—A moi, don Pablo; à moi, cria M. de Clairfontaine en s'élançant à la rencontre de son ennemi.
—Me voilà, répondit le jeune homme.
Le choc fut terrible entre les deux ennemis, mais soudain un flot de combattants se jeta entre eux et les sépara. Cette panique des volontaires faillit compromettre la journée, mais, sur l'ordre du général Taylor, une partie des troupes de l'aile droite vint les ramener au combat; alors, reprenant l'offensive et guidés par leur chef exaspéré de voir son ennemi lui échapper encore, ils s'élancèrent en avant et regagnèrent le terrain perdu.
Santa-Anna manœuvrait pour se prolonger sur les derrières de l'armée américaine, mais tout à coup il se trouva en présence des tirailleurs du Mississippi qui l'arrêtèrent net et le forcèrent à reculer.
La bataille était devenue générale, l'acharnement inouï. Des deux côtés on faisait des prodiges de valeur: c'était en vain que les Mexicains essayaient d'entamer le petit corps du général Taylor; ainsi qu'il l'avait juré, il demeurait ferme comme un mur de granit.
Les rancheros poussaient des charges désespérées, que les Américains repoussaient constamment.

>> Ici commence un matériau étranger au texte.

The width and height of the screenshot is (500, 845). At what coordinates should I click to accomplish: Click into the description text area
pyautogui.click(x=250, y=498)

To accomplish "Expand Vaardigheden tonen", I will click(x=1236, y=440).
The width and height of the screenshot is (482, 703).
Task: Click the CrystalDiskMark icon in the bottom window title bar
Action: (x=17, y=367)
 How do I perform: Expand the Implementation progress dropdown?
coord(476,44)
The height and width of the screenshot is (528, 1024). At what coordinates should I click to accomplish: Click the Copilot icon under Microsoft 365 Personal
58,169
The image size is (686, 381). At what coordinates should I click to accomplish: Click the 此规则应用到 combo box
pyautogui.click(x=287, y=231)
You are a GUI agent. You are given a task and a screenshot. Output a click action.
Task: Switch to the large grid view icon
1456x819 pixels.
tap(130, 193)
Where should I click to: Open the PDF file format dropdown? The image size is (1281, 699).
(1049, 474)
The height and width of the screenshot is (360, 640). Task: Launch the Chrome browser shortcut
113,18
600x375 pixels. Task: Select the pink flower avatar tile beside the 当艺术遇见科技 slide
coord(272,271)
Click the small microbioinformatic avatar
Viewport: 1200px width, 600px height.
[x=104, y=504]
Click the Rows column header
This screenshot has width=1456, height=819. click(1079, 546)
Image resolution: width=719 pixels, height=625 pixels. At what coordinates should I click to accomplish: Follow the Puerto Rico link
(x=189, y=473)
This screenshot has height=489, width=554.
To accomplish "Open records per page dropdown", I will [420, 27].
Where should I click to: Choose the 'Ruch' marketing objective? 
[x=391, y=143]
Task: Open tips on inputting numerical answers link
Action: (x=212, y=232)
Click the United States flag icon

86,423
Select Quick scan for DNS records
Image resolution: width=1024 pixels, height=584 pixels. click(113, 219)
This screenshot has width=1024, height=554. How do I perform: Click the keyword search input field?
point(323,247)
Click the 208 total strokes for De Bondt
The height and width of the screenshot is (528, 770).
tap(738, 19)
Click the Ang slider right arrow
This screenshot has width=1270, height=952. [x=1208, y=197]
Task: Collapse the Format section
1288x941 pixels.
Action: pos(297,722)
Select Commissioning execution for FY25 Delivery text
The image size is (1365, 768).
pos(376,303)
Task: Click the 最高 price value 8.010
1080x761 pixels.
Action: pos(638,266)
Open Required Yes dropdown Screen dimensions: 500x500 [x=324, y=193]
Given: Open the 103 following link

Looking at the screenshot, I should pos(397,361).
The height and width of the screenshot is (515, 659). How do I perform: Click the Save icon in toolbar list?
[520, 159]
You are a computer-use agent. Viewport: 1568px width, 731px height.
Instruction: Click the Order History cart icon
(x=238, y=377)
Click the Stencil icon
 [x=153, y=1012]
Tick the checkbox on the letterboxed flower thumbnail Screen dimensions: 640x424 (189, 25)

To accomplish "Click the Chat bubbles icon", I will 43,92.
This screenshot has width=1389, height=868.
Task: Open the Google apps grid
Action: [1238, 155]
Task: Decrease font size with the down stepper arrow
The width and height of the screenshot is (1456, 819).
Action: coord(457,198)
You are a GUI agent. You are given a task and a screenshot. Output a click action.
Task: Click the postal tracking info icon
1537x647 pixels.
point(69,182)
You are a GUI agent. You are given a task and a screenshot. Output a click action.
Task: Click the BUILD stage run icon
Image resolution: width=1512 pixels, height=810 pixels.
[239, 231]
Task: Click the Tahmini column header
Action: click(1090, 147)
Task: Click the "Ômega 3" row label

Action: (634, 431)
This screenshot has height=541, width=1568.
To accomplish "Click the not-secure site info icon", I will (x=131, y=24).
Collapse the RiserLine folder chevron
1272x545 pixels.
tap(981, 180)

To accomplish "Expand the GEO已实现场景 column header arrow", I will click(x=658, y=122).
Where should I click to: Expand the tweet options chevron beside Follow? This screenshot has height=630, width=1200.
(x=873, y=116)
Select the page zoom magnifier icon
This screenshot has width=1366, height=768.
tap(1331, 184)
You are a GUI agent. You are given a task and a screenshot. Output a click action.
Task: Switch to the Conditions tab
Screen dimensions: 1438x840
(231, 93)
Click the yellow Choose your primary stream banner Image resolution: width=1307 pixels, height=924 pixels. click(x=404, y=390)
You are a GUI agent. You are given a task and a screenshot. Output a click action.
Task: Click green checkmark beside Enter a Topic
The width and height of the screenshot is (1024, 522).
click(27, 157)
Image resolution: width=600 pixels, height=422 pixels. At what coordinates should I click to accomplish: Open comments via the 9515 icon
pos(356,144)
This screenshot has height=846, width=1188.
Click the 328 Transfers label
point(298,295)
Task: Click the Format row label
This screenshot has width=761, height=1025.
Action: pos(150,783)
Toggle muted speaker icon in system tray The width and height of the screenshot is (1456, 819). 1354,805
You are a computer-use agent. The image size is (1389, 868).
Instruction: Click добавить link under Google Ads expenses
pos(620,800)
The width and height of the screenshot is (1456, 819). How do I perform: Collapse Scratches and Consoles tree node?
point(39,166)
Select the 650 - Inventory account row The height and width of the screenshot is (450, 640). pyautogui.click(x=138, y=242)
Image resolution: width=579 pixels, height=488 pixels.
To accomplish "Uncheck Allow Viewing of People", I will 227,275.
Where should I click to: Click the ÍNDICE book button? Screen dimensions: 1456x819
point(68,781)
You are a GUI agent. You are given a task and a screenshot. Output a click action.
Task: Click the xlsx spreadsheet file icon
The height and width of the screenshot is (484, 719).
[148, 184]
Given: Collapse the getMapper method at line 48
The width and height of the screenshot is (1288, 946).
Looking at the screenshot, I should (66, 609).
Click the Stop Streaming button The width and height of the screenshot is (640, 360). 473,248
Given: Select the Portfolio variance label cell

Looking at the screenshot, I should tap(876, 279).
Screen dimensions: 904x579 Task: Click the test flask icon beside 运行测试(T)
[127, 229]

Le président de la république, effrayé d'une résistance aussi héroïque, lui qui comptait sur une si facile victoire, résolut de tenter un effort suprême: réunissant toutes ses réserves il les engagea à la fois.
Cette attaque fut si vigoureusement exécutée que l'infanterie américaine fut forcée de se replier précipitamment en abandonnant trois pièces de canon.
Les rancheros s'élancèrent alors à sa poursuite, guidés par don Pablo; le combat s'engagea corps à corps et la mêlée devint horrible.
Mexicains et Américains savaient qu'ils jouaient la partie suprême de la journée, aussi leur acharnement était extrême. M. de Clairfontaine comprit qu'à cette heure allaient se décider les destinées de la bataille. Résolu à racheter par une mort héroïque les fautes qu'il avait commises, il réunit ses volontaires et exécutant un mouvement de flanc il se jeta à corps perdu sur les rancheros.